Stories of last minute interventions by heroes were not common in adult life. Living in Northern Ireland the tales were ones of cold blooded slaughter and plain thuggery, not much by way of heroism. Perhaps it was the longing for heroes that made the ‘Lord of the Rings’ films appealing; the wizard Gandalf riding the great white horse Shadowfax at the head of a huge cavalry charge to destroy a besieging army: the heroic band standing at the gates of the Dark Lord’s capital, saved at the very last moment from being killed by the enemy army.
Down through the ages, people have looked for heroes, someone to ride in to help them when all other hope has gone. Even in Bible times, there was the hope that the cavalry would come riding in from somewhere
“I lift up my eyes to the hills; from where is my help to come?”, says the Psalmist. Like the man in the cowboy film looking to the far horizon in the hope of glimpsing a cloud of dust that shows the cavalry are on their way, the Psalmist looks to the surrounding hills in the hope of rescue.
Jewish readers at the time would have said, ‘Hey, hold on a minute, what are you saying?’ There would have been many pagan religions at the time where the worship of nature would have been common, they would have believed that spirits resided in the Earth; they would have lifted their eyes to the hills because they hoped their gods would apperar to assist them. The Psalmist lifts his eyes to the hills as a sign that this is not the place to look for help; he is rebuking those who held on to the old pagan religions. He is saying to them, “The view may be great, but you won’t find help there”.
“From where is my help to come?” he asks, and he knows the answer. “My help comes from the Lord, the maker of heaven and earth”. There is a contrast being drawn. The Jewish people have had a long history of living amongst people who held to very different beliefs. Remember all the stories from the days of Moses and the days of Elijah of them being lured away by the attractions of strange gods? The Psalmist is saying that the God in whom he believes is not a god who dwells in hills, or even in mountains; he is a God who is infinitely greater, the maker of heaven and earth.

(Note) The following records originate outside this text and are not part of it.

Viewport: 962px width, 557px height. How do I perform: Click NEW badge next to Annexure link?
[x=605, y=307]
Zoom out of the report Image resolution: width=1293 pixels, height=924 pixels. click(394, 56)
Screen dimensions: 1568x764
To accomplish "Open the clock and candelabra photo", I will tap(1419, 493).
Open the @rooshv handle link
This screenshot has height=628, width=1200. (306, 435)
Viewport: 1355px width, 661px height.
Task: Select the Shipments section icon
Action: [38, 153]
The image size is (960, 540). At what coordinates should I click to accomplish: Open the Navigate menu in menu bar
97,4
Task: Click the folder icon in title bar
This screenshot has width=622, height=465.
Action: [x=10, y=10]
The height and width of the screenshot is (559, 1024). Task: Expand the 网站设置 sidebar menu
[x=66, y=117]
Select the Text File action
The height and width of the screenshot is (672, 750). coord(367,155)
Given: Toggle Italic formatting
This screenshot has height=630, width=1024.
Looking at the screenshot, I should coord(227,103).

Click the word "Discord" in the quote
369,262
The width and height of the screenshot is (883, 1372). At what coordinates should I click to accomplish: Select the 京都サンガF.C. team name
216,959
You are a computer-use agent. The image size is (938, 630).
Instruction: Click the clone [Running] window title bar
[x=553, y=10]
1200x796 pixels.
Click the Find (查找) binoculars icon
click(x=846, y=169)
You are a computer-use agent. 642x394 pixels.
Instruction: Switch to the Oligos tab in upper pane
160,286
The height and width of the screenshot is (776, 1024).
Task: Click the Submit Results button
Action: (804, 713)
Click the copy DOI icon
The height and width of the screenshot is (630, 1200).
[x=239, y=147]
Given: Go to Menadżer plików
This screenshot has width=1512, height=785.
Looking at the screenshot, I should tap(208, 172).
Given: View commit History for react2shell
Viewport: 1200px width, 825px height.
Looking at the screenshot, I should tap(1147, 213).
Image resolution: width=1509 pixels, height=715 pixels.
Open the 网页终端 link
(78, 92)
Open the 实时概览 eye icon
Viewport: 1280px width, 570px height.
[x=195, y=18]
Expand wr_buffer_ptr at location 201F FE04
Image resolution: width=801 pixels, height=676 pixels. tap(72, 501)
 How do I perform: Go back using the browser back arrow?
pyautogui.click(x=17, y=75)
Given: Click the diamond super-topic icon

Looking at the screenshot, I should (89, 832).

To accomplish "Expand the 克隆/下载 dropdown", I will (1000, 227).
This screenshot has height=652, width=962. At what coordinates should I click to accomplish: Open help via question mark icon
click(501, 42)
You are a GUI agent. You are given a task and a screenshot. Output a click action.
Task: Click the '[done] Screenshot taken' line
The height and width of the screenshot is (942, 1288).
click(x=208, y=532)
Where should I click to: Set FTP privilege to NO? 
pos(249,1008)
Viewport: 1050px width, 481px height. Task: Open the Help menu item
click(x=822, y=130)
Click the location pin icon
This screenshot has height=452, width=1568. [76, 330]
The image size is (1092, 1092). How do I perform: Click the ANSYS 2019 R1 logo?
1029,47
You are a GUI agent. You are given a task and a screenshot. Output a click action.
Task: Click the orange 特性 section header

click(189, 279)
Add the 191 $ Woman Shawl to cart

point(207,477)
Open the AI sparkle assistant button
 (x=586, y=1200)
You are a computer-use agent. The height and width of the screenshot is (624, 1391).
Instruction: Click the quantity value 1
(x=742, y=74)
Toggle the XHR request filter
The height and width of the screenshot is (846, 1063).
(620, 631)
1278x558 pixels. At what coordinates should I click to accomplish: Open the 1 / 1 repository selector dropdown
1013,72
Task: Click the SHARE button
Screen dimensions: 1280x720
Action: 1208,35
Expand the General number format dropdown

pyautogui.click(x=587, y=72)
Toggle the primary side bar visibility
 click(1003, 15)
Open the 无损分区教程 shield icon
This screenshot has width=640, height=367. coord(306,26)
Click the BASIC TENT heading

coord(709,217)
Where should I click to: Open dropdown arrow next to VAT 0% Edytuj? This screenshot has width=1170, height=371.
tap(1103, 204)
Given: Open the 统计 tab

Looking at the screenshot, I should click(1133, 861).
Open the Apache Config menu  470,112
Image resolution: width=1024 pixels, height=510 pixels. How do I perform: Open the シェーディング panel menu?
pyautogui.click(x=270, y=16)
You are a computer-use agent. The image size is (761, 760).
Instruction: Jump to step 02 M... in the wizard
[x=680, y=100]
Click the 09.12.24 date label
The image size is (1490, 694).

The Psalmist is saying he believes in a universal God, a God who is the God of all things. In a world where people believed in household gods or gods of partaicular places or gods of particular tribes, when faith was in spirits who were minders of their own particular patches, the God to whom the Psalmist turns is very different. He is not a god who might come along and help out on the odd occasion, being maker of all, he rules over all.
Yet he is not only a universal God, a God over all things in heaven and earth, a God who is amazing and utterly different from the gods of the neighbouring peoples; the Psalmist says he is also a personal God, a God who is close to individual people and who cares about them – perhaps not like he cavalry riding to the rescue, but always present. “He will not suffer your foot to stumble; he who watches over you will not sleep”.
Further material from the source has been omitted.